L'apôtre Saint Jacques le Majeur

 

                                                        

 

 TÉMOIGNAGES DU NOUVEAU TESTAMENT.

 

  Les faibles références documentaires sur la vie  de Saint Jacques le Majeur, un de des douze apôtres de Jésus-Christ et le premier des martyrs, viennent des Evangiles et  des Actes des Apôtres. Il serait né dans la ville de Béthsaïde, sur la côte nord-ouest de la mer de Galilée, près de l'embouchure du fleuve Jourdain.

Les Evangiles (Mt 4.21 ; Mc. 1.19 ; Lc. 5,10) nous informent brièvement que Saint Jacques et son frère Jean, l'Évangéliste, étaient des fils de Zébédée et des pêcheurs comme leur père. Ils ont été, après Simon et André, les premiers disciples choisis par Jésus, qui les rencontra près de la mer de Galilée, travaillant aux tâches propres de leur métier; il les invita à le suivre et ils acceptèrent sur le champ. Leur mère était Salomé, une des trois femmes qui assistèrent à la mort de Jésus sur la croix (Mc. 15.40 -41 ; 16,1).

 

  Saint Jacques, comme Pierre et Jean, appartenait au cercle intime de Jésus, comme le démontre le fait qu'il fut choisi pour être témoin d'événements très importants de la vie de son Maître: la résurrection de la fille de Jaïre (Mc. 5.37 ; Lc. 8, 51), l'agonie au jardin de Getsemani (Mt 26.37 ; Mc. 14,33) et, plus spécialement, la transfiguration au mont Thabor (Mt 17.1 ; Mc. 9.2 ; Lc, 9,28). Sa personnalité était ardente et active : Jésus l'appela "bonaerge", fils du tonnerre (Mc.3,17) et le reprit pour sa conduite fougueuse (Lc. 9,55).

 

  ACTION EVANGELISATRICE. L'APÔTRE EN ESPAGNE.

 

  Après la mort de Jésus, les seuls faits démontrés de la vie de Saint Jacques sont sa prédication dans les synagogues de Judée et de Samarie, et son arrestation et sa mort par décapitation (44 ap. JC.). Dans les sources historiques des premiers siècles du christianisme, il n'y a aucun fait qui garantit la présence de Saint Jacques en Espagne. C'est postérieurement, dans le Bréviaire des Apôtres (VI° siècle) qu'on mentionne sa prédication dans les régions occidentales, bien que la véracité de ce fait soit niée par les historiens. A partir de ce livre commence à être diffusée en Europe la présence supposée de Santiago dans la péninsule ibérique.

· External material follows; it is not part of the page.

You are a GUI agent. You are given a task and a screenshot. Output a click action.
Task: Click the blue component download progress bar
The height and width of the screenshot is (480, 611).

Dans la seconde moitié du VII° siècle, le moine et savant britannique Bède le Vénérable reprend ces événements et indique la localisation précise du corps de l'Apôtre en Galice. La première donnée de source hispanique est de cette même époque, et provient d'une interpolation dans l'oeuvre de Saint Isidore "Ortu et obitu de patrum". Après l'invasion de l'Islam et la découverte de sa tombe (IX°), ces références feront partie de la légende de l'Apôtre.

 

  La Légende Dorée, la plus grande oeuvre hagiographique médiévale, dit que le Saint, après l'Ascension de Jésus,  prêcha pendant un certain temps en Judée et en Samarie; il se  déplaça ensuite en Espagne, où sa tâche évangelisatrice n'obtint pas de grand succès, puisqu'après avoir prêché pendant beaucoup de temps il put seulement convertir  neuf disciples; pour cette raison, il laissa deux d'entre eux pour qu'ils continuent sa tâche, et avec les sept autres retourna en Judée.

 

  À partir de la découverte de sa tombe et sur la base des textes mentionnés rédigés à une époque très postérieure à sa mort, la tradition élabora la légende de l'Apôtre. Selon elle, après la crucifixion de Jésus, Saint Jacques serait allé en Espagne dans l'un des bateaux consacrés au commerce entre la côte atlantique péninsulaire et les ports de la Méditerranée orientale, débarquant sur la côte d'Andalousie, où il commença sa prédication. Il continua sa mission évangélisatrice à Coïmbra et à Braga, passant ensuite à Iria Flavia, près du "finis terrae".

 

  L'Apôtre serait retourné en Terre Sainte en passant par Lugo, Astorga et Saragosse. Dans cette ville, abattu par les faibles résultats de sa mission évangélisatrice, la Vierge lui apparut sur un pilier romain sur les bords de l'Ebre, en lui donnant consolation et encouragement et en lui indiquant que l'on construise une église en ce lieu, événement mythique qui provoquera la fondation de l'important sanctuaire marial de Saragosse. De là, Saint Jacques se dirigea, en suivant l'Ebre, vers la côte méditerranéenne, pour embarquer à destination de la Judée (42-44 ap.JC.).

 

  MORT DE  SAINT JACQUES ET TRANSFERT DE  SES RESTES EN GALICE.

 

  De retour à Jérusalem, Saint Jacques rentra dans le noyau de base de l'Église primitive formé autour des apôtres. L'époque était agitée, marquée par le trouble causé par l'activité chrétienne naissante dans la monarchie judéohellenistique de Hérode Agripa, et dû à la méfiance que la nouvelle communauté éveillait chez les autorités religieuses. Pour cette raison, le roi commença une persécution contre les chrétiens, choisissant l'énergique Saint Jacques comme objet principal de la répression. L'Apôtre fut condamné à mort et fut exécuté par décapitation en l'année 44 (Actes des Apôtres, 12.1-2), en accomplissant ainsi la promesse que lui avait faite Jésus de boire de son propre calice (Mt 20,22 suiv.).

 

  Suivant la légende, la tête de l'Apôtre décapité ne tomba pas à terre mais fut recueillie entre ses bras, desquels personne ne put l'extraire jusqu'à ce que soient arrivés ses disciples Athanase et Théodore; ceux-ci portèrent les restes sur un navire guidé par Dieu et servi par des anges, qui après sept jours de navigation arriva à Iria Flavia, en remontant la rivière Ulla. Le corps de Saint Jacques fut enlevé dans les airs et conduit vers le soleil; ensuite, les disciples le trouvèrent déjà enterré sous une monument d'arches de marbre dans un endroit galicien indéterminé.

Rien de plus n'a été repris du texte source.